The public bit of the road has double yellow lines to make everyone park in their own space rather than on the road.
A woman who I call "The Fat Slug" doesn't park in her own space, she parks on the yellow lines, and gets parking tickets from the council. Her space is, at even the most leisurely of paces, a 10 second walk from her front door, but it's not right outside her front door which is clearly where she wants to be. So park outside your front door and pay £40 for the privilege each time the council ticket her, or park 10 seconds away for free on a plot of land she actually owns.
Bonkers.
PEople get very possessive over their space!
In a previous property the guy next door was a selfish c**t.
Terraced street with some front gardens converted into single spaces. This mean with dropped kerbs they effectively now have parking for 2 cars guaranteed. Except he has 3 cars at his house, 2 his, one his daughters.
So for over a year he parked his volvo infront of our house. He used it twice a month to go to the tip in.
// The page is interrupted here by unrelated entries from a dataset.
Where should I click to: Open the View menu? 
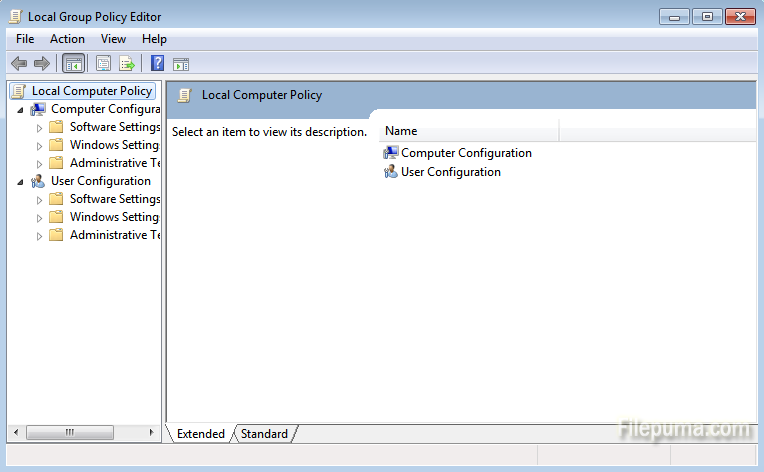(x=113, y=39)
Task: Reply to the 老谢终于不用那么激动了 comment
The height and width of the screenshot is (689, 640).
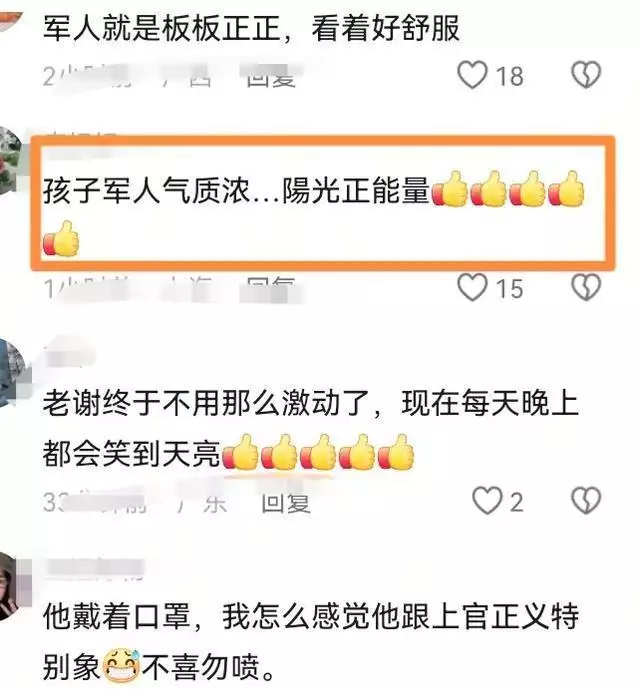Action: click(286, 503)
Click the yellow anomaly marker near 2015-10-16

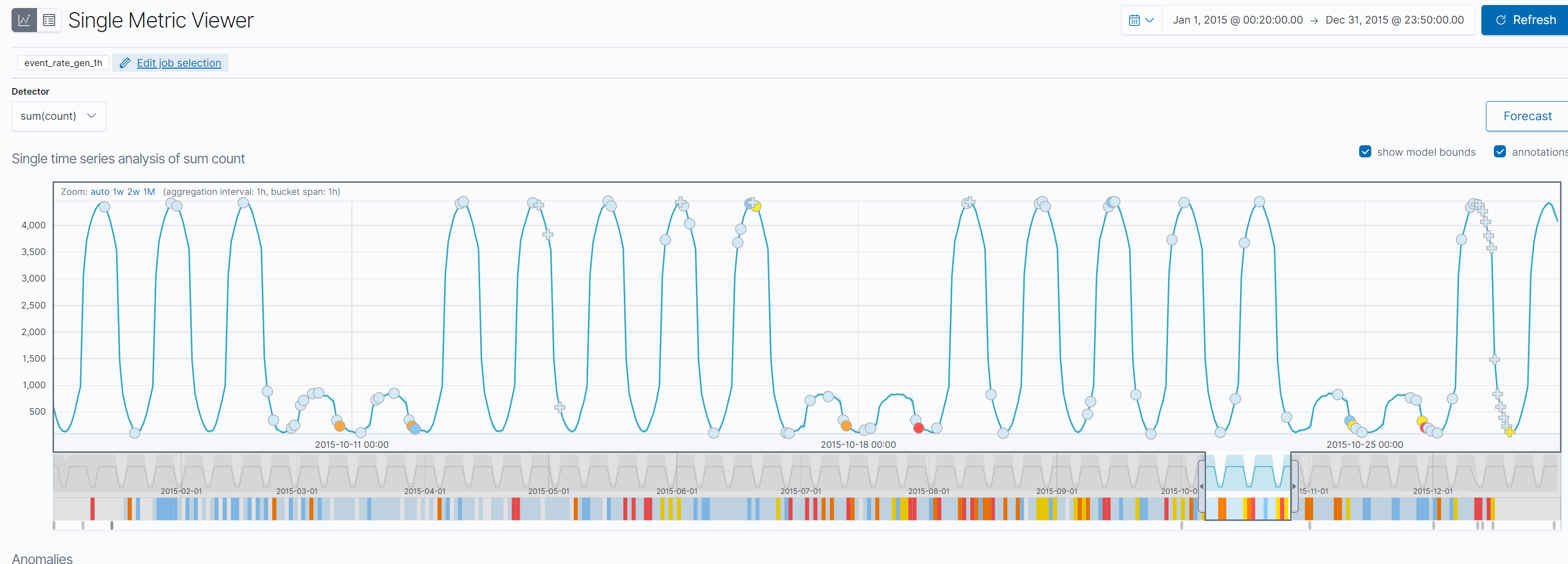coord(755,206)
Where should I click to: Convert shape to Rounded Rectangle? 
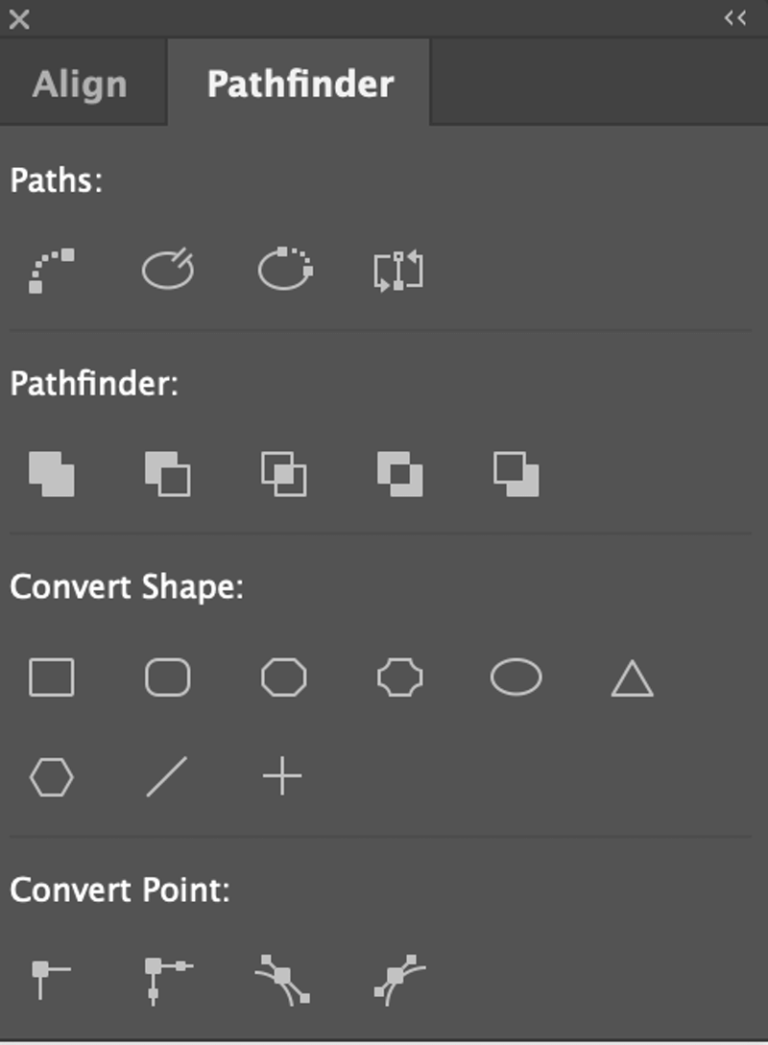tap(167, 677)
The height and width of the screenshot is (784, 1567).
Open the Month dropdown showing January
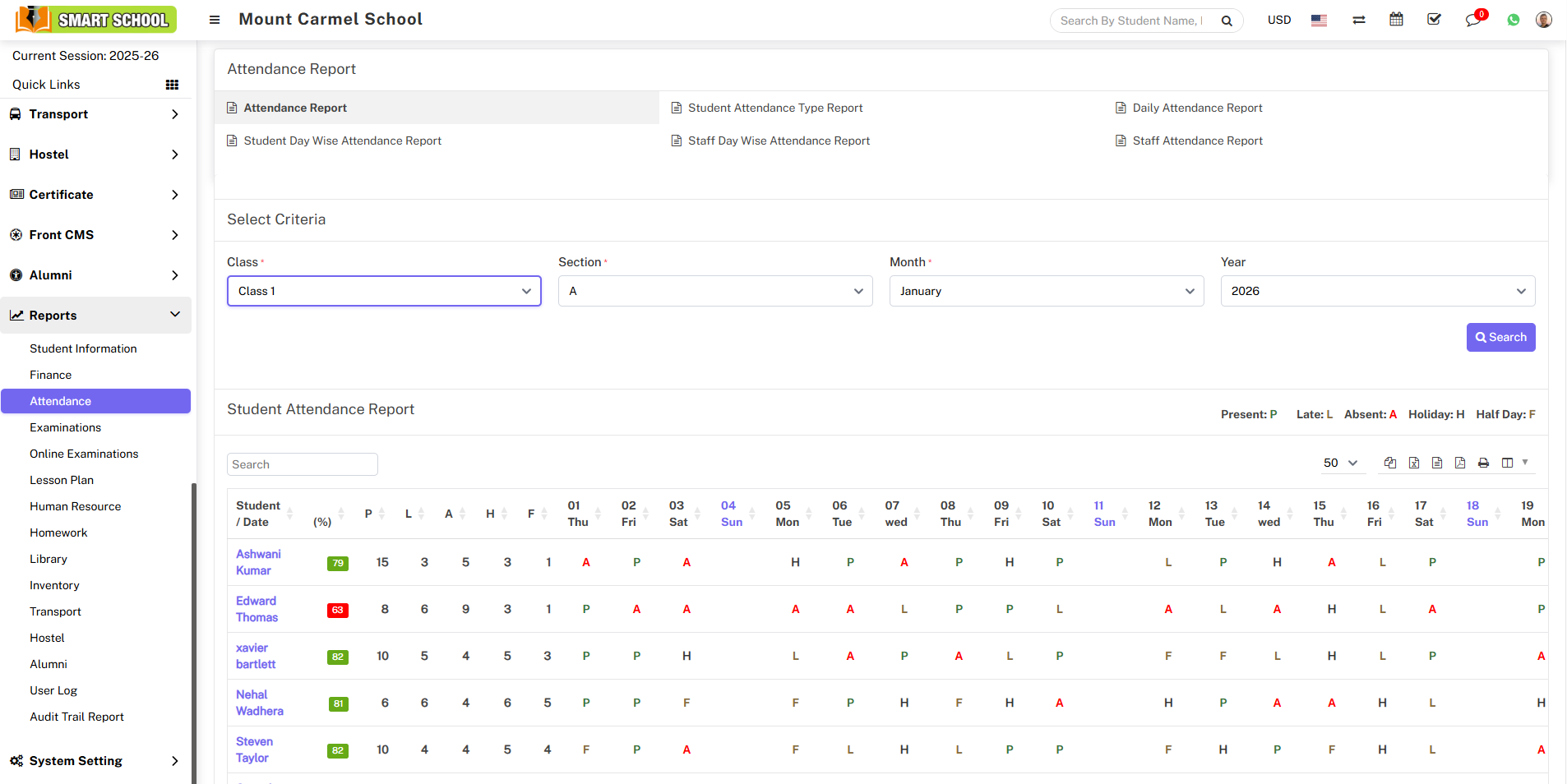click(1046, 291)
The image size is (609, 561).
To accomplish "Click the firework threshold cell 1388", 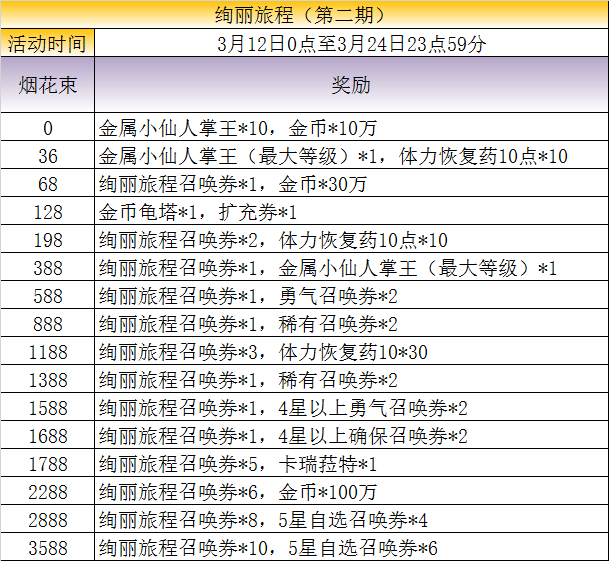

He would wait until we had gone out, swap it with one of his other cars and swap it back again after. What a guy.
Now he's got a caravan parked in front of his house, which now means that two other houses in the street cant park there because he's got his fleet parked up.
I moved in the end because it was getting ridiculous and I came close to thumping him.
The day we moved out he was moving the yellow cones that we'd got from the police for the removal van to park and got his mate to park their car in front of the house for several days, just to make it harder for us to leave.
Utterly vile man. I will have my revenge. 👿
Now he's got a caravan parked in front of his house
it's illegal to leave a caravan (or trailer) parked on the road isn't it?
Junkyard - why does it have to be a question of money?
As alluded to in Japanese cities you aren't allowed a car permit unless you have allocated parking. Now if you were to allocate these on a first come basis followed by a waiting list (bottom of the queue if you already have a permit) then that would be fair yes? Those with driveways would be free to do as they please whilst those who require street parking would get their fair turn.
Of course this isn't really a solution as in a city you shouldn't really need private car ownership if you have a decent public transport system and hire available for when you do require a car/van. But it would be a start.
Junkyard
I would be perfectly happy if car drivers were not subsidised by the rest of us. Why should my tax mmean cars are cheap to run.